Lacan - What is a picture?

Have read the passage three times and as with all of Lacan's work I remain unsure of what he is saying or trying to say. As is usual I did a web search to see if there was any entries that at least would offer a clue or a firm foundation on which I could build my ideas. I found none that seemed relevant although as always came across a number of articles vilifying Lacan and his ideas. I then followed through the requirement to read the article by Kaja Silverman - The Subject as it is suggested reading this article  "may help".  It is worth quoting from this work:

"Lacan's prose is notoriously remote, and his presentation deliberately a-systematic. Many of the terms to which he most frequently returns constantly shift meaning. These qualities make it almost impossible to offer definitive statements about the Lacanian argument; indeed, Lacan himself almost never agreed with his commentators." [visual culture: the reader; eds jessica evans and stuart hall; Sage Publications 2010 p 340].

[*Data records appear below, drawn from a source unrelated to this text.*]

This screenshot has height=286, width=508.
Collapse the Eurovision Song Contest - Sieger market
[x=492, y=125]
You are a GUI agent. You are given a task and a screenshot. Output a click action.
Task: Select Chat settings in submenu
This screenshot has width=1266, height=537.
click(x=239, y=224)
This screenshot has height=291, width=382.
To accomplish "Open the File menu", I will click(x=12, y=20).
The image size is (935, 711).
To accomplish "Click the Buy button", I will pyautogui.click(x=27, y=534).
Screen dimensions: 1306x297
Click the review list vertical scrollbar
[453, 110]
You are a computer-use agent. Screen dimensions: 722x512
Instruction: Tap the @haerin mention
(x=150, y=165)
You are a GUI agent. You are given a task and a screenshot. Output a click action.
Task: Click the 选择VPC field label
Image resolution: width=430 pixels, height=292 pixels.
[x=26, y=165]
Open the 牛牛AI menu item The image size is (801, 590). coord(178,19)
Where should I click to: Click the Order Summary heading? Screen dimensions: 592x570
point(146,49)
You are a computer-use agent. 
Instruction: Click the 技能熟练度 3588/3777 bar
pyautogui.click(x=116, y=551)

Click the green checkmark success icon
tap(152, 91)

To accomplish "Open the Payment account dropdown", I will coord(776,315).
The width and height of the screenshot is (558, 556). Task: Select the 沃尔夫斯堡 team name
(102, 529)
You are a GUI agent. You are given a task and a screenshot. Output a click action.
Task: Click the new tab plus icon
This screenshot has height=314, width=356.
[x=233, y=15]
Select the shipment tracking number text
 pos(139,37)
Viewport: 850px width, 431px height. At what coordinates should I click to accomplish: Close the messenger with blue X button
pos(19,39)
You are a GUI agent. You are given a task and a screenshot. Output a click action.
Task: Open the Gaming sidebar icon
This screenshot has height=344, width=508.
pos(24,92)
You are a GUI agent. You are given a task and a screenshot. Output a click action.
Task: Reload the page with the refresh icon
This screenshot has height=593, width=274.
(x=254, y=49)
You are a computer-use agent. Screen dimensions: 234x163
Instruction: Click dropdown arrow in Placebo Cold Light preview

Silverman avoids the problems that this raises for her as a commentator by "not attempt{ing} a comprehensive survey of the Lacanian argument, but will focus instead on those parts of it which have proved most assimilable to a broader psychoanalytic theory.." [Ibid pp 340-341]. It seems to be less than good academic practice to cherry pick those parts that support one's theory and even then ignore the problems with these parts that remain unclear or wrong. [see reference to Lacan's theory of the mirror image ibid p344 where she fails to address the question of the congenitally blind child and Lacan's initial belief that the mirror stage occurred at round about 4 months.

It would seem that having argued that Lacan "almost never agreed with his commentators" Silverman fails to see the irony of her being a commentator with whom Lacan would most likely disagree. I found the article less than helpful and, indeed, added to my confusion.

To add to my confusion further is the reference to an earlier statement by Lacan in the seminar that has been translated "the picture is in my eye but I am not in the picture"  It is stated that this is arguably a mistranslation of the original but it is difficult to see how this has arisen - the negative in French is not easily mistaken. We are not offered the original statement in French for us to make a judgement or on what grounds the arguable case is put forward. In the text we were required to read Lacan states "I must, to begin with, insist on the following: in the scopic field, the gaze is outside, I am looked at, that is to say I am a picture" [The Visual Culture Reader ed Nicholas Mirzoeff 2nd edn Routledge 2002 p 126]. It is interesting to consider whether someone who is the picture is in or not in that picture.

I also found it difficult to relate the screen in Lacan's work with the description in the Course material where it is described  as being something that 'cuts us off from something, like the screen around a hospital bed'. I would suggest that that Lacan's idea of a screen is different. He argues that the subject "isolates the function of the screen and plays with it. Man, in effect, knows how to play with the mask as that beyond which there is the gaze. The screen here is the locus of mediation" [ibid p128]. I would suggest that the screen is, as suggested in the Course material, our cultural conditioning but far from being an obstacle to 'seeing' we are able to see through the screen, albeit faintly and with a degree of distortion the 'reality' beyond it - we are able to mediate.